How to enumerate files in HDFS directory

2019-02-26 07:19发布

问题:

How do I enumerate files in HDFS directory? This is for enumerating files in Apache Spark cluster using Scala. I see there is sc.textfile() option but that will read the contents as-well. I want to read only file names.

I actually tried the listStatus. But didn't work. Get the below error. I am using Azure HDInsight Spark and the blob store folder "testContainer@testhdi.blob.core.windows.net/example/" contains .json files.

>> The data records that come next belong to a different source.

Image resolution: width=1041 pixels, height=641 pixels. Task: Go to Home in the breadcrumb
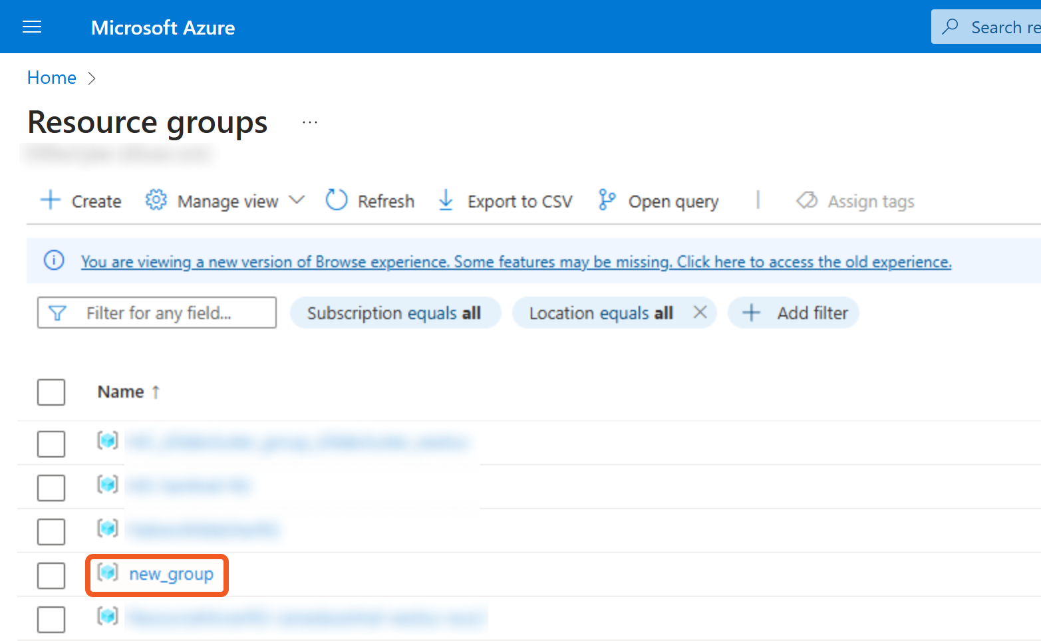coord(52,78)
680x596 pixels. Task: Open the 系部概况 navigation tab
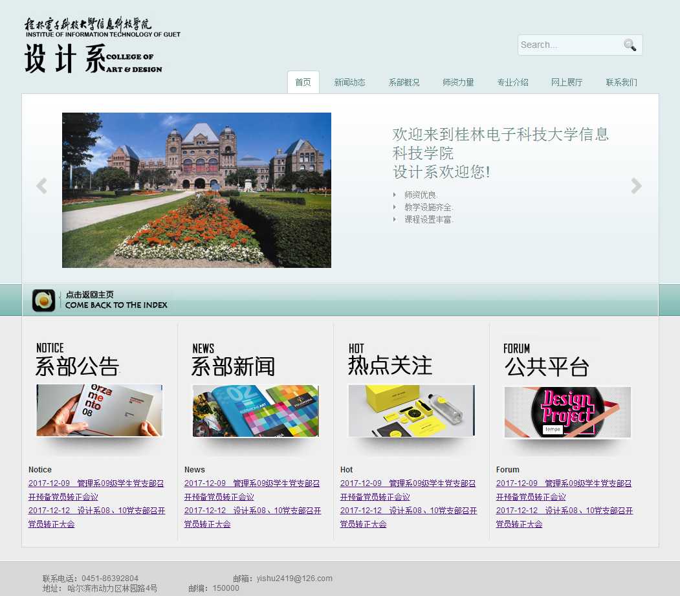404,83
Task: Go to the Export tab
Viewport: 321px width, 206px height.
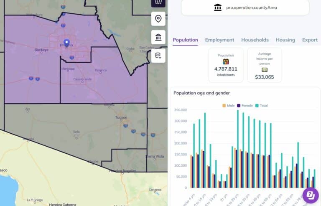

val fs = FileSystem.get(new Configuration())
val status = fs.listStatus(new Path("wasb://testContainer@testhdi.blob.core.windows.net/example/"))
status.foreach(x=> println(x.getPath)

=========
Error:
========
java.io.FileNotFoundException: Filewasb://testContainer@testhdi.blob.core.windows.net/example does not exist.
    at org.apache.hadoop.fs.azure.NativeAzureFileSystem.listStatus(NativeAzureFileSystem.java:2076)
    at $iwC$$iwC$$iwC$$iwC.<init>(<console>:23)
    at $iwC$$iwC$$iwC.<init>(<console>:28)
    at $iwC$$iwC.<init>(<console>:30)
    at $iwC.<init>(<console>:32)
    at <init>(<console>:34)
    at .<init>(<console>:38)
    at .<clinit>(<console>)
    at .<init>(<console>:7)
    at .<clinit>(<console>)
    at $print(<console>)
    at sun.reflect.NativeMethodAccessorImpl.invoke0(Native Method)
    at sun.reflect.NativeMethodAccessorImpl.invoke(NativeMethodAccessorImpl.java:57)
    at sun.reflect.DelegatingMethodAccessorImpl.invoke(DelegatingMethodAccessorImpl.java:43)
    at java.lang.reflect.Method.invoke(Method.java:606)
    at org.apache.spark.repl.SparkIMain$ReadEvalPrint.call(SparkIMain.scala:1065)
    at org.apache.spark.repl.SparkIMain$Request.loadAndRun(SparkIMain.scala:1346)
    at org.apache.spark.repl.SparkIMain.loadAndRunReq$1(SparkIMain.scala:840)
    at org.apache.spark.repl.SparkIMain.interpret(SparkIMain.scala:871)
    at org.apache.spark.repl.SparkIMain.interpret(SparkIMain.scala:819)
    at com.cloudera.livy.repl.scalaRepl.SparkInterpreter$$anonfun$executeLine$1.apply(SparkInterpreter.scala:272)
    at com.cloudera.livy.repl.scalaRepl.SparkInterpreter$$anonfun$executeLine$1.apply(SparkInterpreter.scala:272)
    at scala.util.DynamicVariable.withValue(DynamicVariable.scala:57)
    at scala.Console$.withOut(Console.scala:126)
    at com.cloudera.livy.repl.scalaRepl.SparkInterpreter.executeLine(SparkInterpreter.scala:271)
    at com.cloudera.livy.repl.scalaRepl.SparkInterpreter.executeLines(SparkInterpreter.scala:246)
    at com.cloudera.livy.repl.scalaRepl.SparkInterpreter.execute(SparkInterpreter.scala:104)
    at com.cloudera.livy.repl.Session.com$cloudera$livy$repl$Session$$executeCode(Session.scala:98)
    at com.cloudera.livy.repl.Session$$anonfun$3.apply(Session.scala:73)
    at com.cloudera.livy.repl.Session$$anonfun$3.apply(Session.scala:73)
    at scala.concurrent.impl.Future$PromiseCompletingRunnable.liftedTree1$1(Future.scala:24)
    at scala.concurrent.impl.Future$PromiseCompletingRunnable.run(Future.scala:24)
    at java.util.concurrent.ThreadPoolExecutor.runWorker(ThreadPoolExecutor.java:1145)
    at java.util.concurrent.ThreadPoolExecutor$Worker.run(ThreadPoolExecutor.java:615)
    at java.lang.Thread.run(Thread.java:745)

Thanks!

回答1:

The reason this is failing is because it is actually looking in your the default storage container rather than the testContainer, and thus not finding the example folder. You can see this by changing the path to wasb://testContainer@testhdi.blob.core.windows.net/ and it will list files from a different container.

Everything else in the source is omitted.